[Saved entries]
==========
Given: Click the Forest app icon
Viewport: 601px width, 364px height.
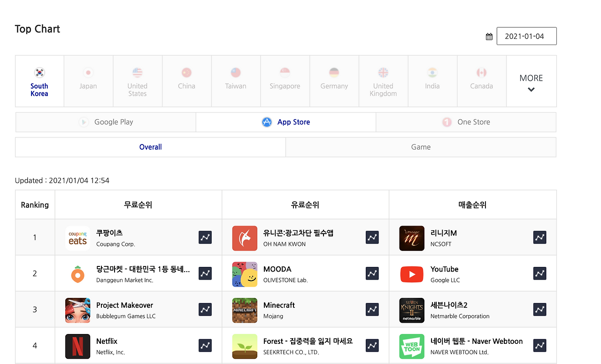Looking at the screenshot, I should tap(245, 345).
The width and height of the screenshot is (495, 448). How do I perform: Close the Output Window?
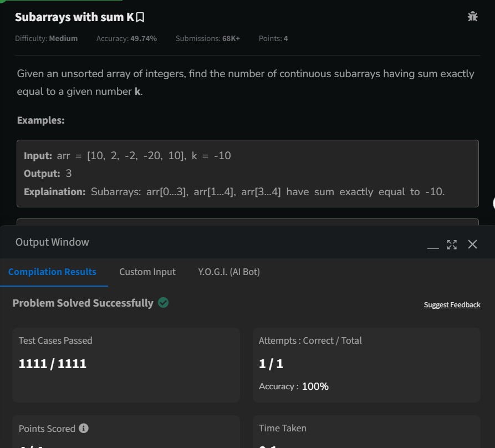pyautogui.click(x=472, y=244)
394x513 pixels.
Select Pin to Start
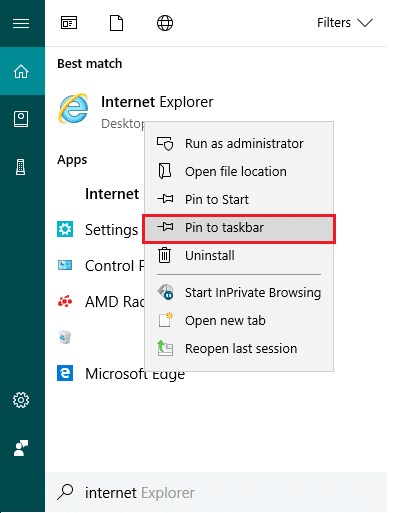[239, 200]

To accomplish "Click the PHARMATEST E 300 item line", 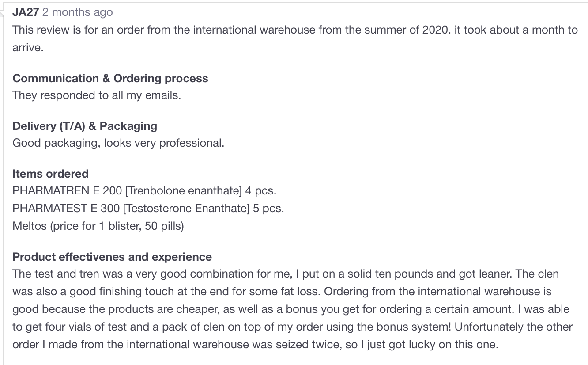I will [x=148, y=208].
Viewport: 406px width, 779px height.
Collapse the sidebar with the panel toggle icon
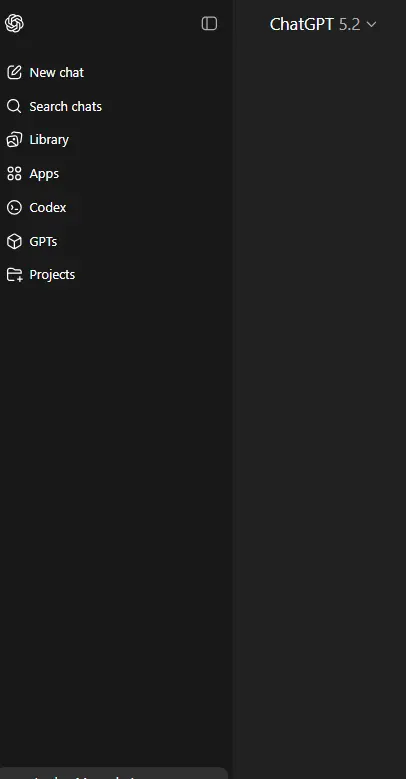coord(209,23)
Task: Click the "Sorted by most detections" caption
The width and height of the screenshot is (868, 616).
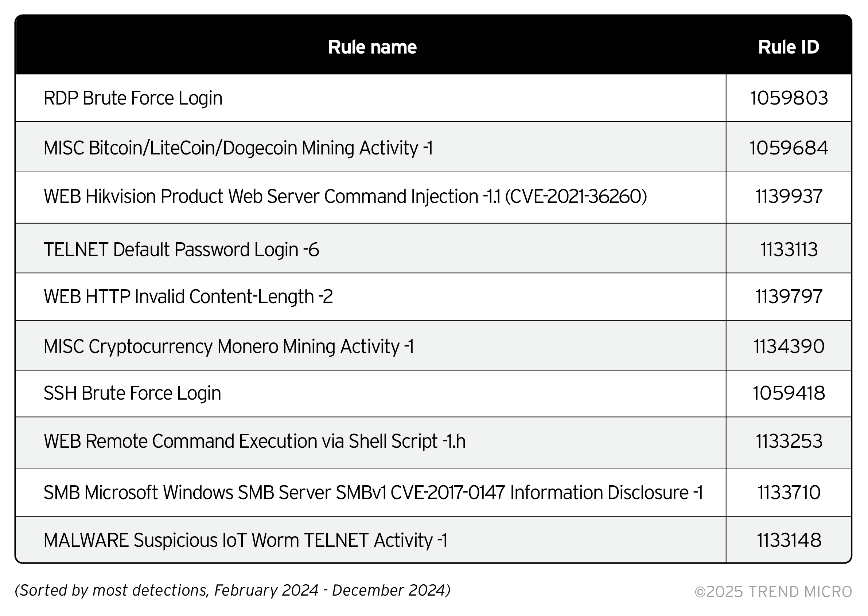Action: tap(232, 590)
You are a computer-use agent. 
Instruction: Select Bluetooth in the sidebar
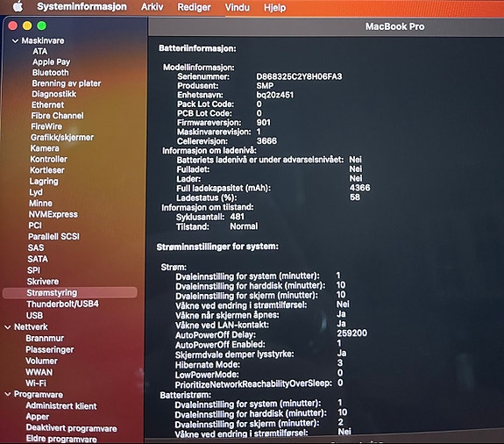[51, 73]
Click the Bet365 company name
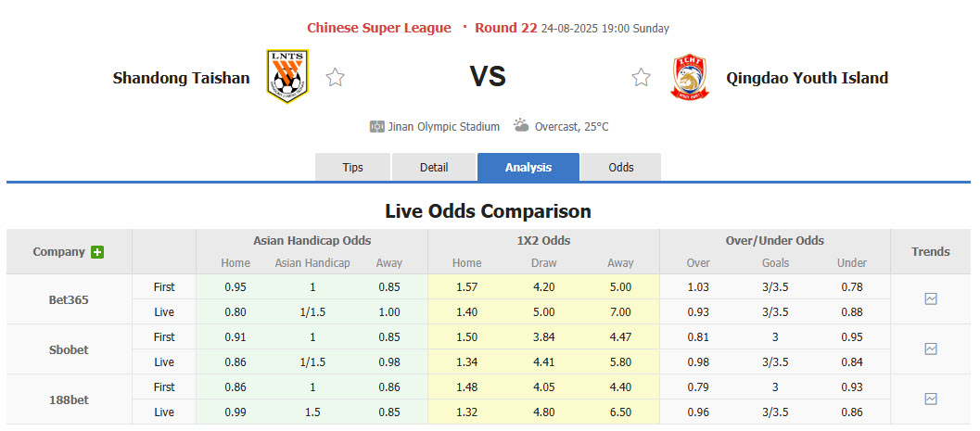The height and width of the screenshot is (431, 980). point(69,299)
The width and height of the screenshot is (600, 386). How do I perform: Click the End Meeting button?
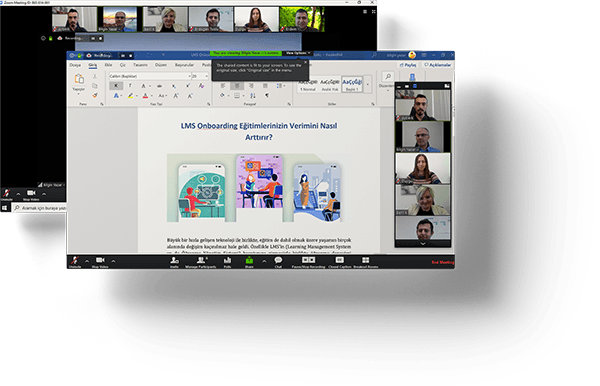(443, 262)
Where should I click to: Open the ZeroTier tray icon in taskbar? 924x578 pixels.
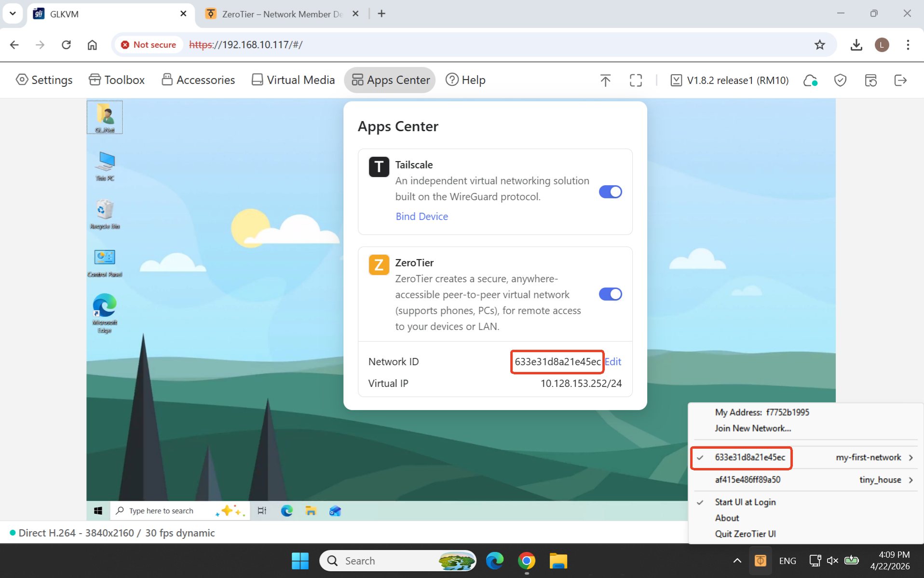[x=760, y=560]
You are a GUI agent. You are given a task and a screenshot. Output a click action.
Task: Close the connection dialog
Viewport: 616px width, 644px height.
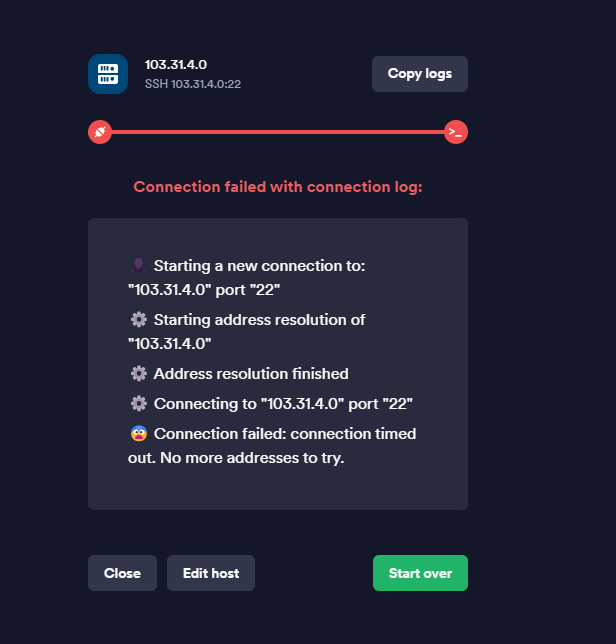122,573
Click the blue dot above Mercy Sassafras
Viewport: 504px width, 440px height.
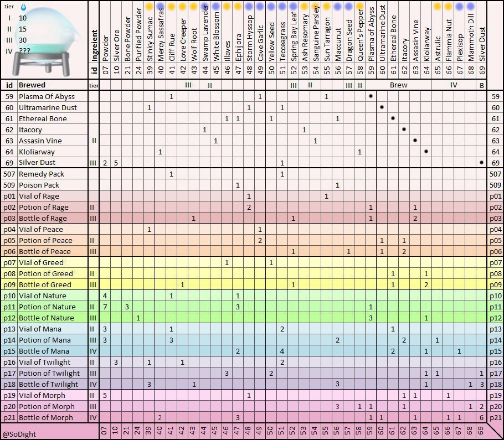pos(160,6)
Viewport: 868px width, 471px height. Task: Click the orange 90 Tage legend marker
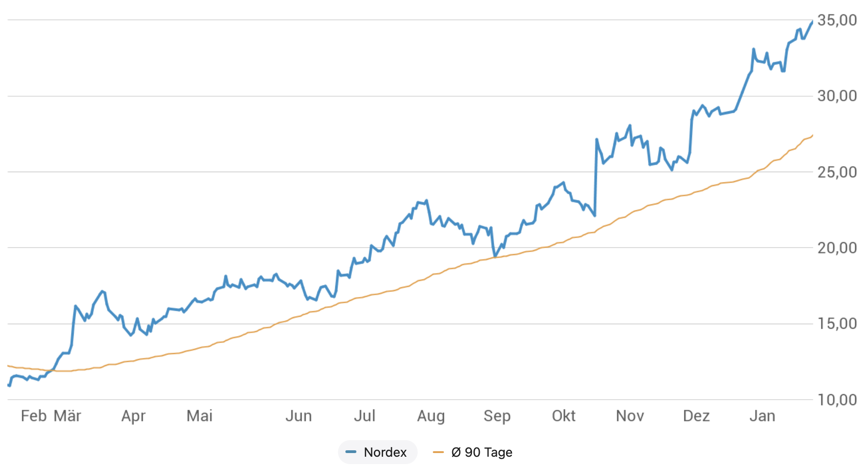click(x=438, y=452)
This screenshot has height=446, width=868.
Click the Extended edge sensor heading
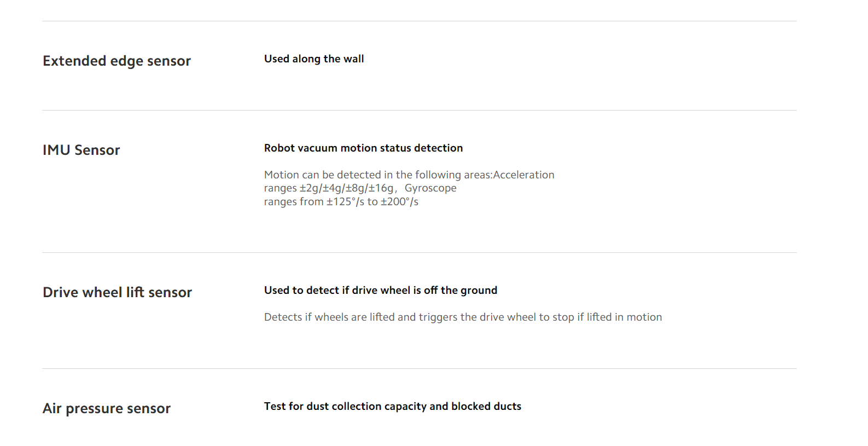click(116, 61)
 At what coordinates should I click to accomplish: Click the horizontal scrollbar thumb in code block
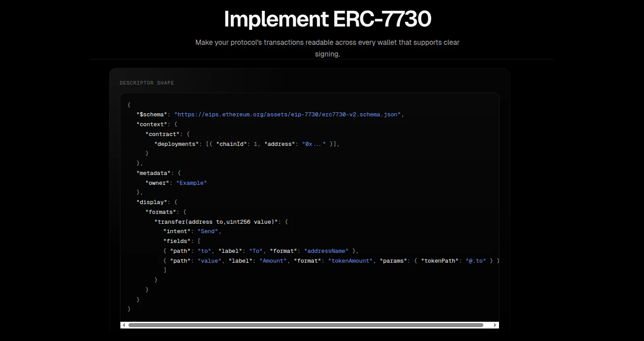[306, 325]
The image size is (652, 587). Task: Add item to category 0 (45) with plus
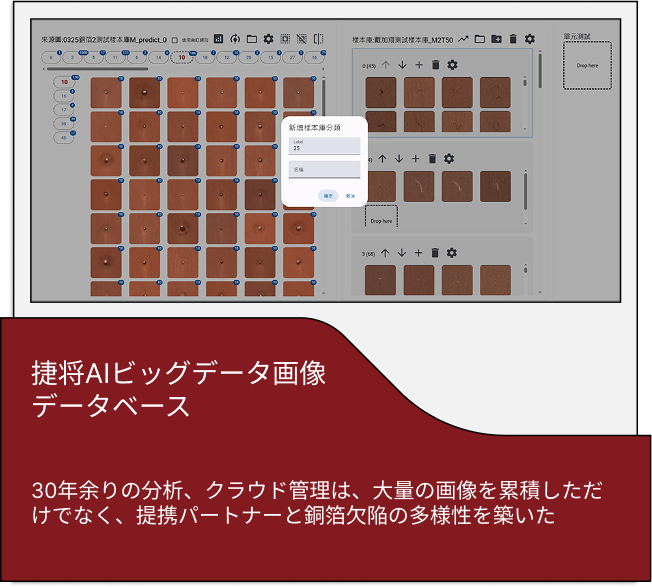418,65
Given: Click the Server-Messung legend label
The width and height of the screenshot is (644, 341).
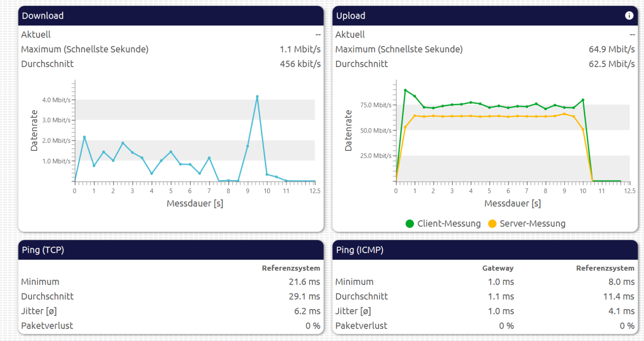Looking at the screenshot, I should tap(532, 224).
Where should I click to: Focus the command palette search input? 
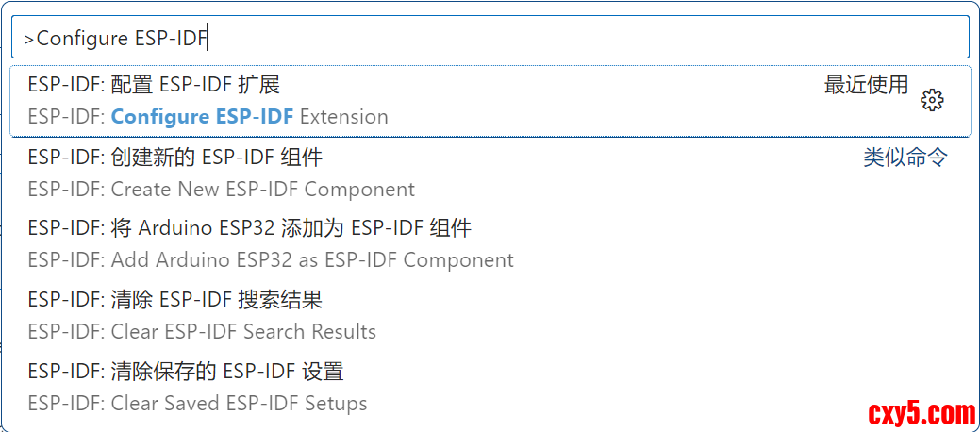coord(490,38)
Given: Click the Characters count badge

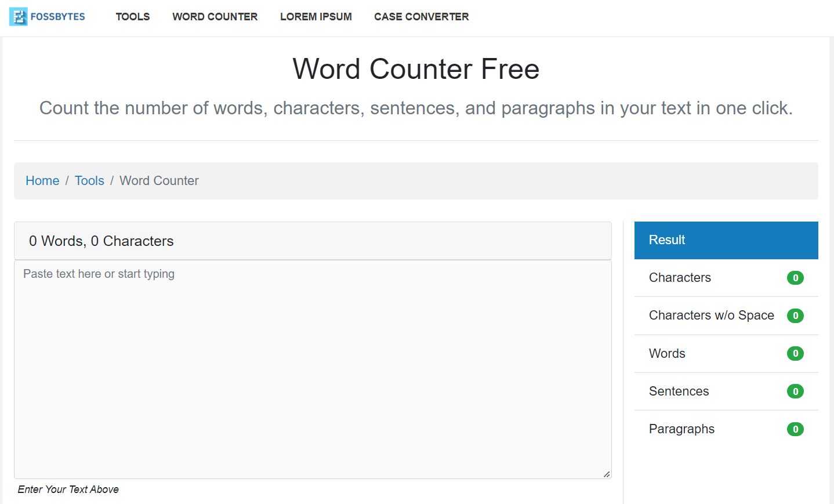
==========
Pull out each line of the records holding the string "agent".

Task response:
You are a computer-use agent. 
You are a GUI agent. You are given a task and a screenshot. Output a click action.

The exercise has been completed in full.